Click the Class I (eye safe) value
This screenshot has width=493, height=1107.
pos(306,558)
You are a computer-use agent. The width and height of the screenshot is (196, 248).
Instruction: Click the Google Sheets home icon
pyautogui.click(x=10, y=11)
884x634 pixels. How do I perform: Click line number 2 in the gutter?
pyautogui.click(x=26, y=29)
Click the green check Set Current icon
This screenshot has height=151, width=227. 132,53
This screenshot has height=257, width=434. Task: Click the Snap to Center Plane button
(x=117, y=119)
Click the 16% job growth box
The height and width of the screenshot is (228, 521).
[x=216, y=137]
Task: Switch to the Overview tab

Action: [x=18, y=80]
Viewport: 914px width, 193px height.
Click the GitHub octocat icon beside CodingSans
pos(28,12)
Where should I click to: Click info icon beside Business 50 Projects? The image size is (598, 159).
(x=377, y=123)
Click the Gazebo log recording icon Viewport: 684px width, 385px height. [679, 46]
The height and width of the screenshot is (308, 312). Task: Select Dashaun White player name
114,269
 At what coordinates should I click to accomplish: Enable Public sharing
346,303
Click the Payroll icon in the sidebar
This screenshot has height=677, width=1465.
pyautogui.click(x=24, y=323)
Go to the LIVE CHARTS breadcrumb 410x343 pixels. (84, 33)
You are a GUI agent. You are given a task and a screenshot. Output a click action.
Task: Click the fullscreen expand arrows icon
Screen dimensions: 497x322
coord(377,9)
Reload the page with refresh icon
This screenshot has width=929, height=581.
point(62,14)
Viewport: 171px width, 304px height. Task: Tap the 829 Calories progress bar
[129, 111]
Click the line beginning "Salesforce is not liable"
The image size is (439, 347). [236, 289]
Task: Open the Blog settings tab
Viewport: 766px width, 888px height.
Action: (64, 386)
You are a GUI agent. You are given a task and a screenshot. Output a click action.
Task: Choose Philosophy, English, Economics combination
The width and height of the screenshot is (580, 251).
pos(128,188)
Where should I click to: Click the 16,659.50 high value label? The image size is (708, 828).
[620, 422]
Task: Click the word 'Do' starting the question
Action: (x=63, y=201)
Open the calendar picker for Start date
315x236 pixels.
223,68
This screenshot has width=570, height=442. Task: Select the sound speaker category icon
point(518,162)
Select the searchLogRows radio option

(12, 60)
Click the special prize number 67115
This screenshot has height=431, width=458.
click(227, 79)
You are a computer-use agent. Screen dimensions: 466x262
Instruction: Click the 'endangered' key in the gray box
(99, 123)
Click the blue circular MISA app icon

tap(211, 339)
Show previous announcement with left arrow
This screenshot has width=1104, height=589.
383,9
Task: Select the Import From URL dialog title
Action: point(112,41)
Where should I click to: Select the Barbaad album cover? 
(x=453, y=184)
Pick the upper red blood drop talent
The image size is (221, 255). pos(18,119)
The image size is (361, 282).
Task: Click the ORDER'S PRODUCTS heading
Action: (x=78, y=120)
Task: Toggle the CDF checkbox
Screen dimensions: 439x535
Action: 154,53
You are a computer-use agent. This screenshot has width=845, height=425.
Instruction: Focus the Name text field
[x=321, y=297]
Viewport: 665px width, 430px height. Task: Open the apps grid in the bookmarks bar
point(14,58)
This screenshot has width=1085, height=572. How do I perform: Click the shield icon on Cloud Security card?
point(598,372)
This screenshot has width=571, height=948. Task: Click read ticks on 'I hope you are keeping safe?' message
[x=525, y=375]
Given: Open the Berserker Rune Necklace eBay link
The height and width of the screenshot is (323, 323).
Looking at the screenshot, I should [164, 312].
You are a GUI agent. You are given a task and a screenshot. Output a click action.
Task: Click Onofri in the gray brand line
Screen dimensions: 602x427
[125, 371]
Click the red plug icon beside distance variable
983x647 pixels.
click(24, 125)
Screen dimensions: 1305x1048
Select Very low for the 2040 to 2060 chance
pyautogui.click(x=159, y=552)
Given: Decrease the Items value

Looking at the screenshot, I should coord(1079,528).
::::
■ **REQUIREMENT**
Using the listing above, locate the lines that hold "computer" and copy each one.

■ **ANSWER FOR THE TASK**
You are a computer-use agent. The width and height of the screenshot is (196, 248).
You are a computer-use agent. Screen dimensions: 466x262
You are a computer-use agent. This screenshot has width=845, height=425.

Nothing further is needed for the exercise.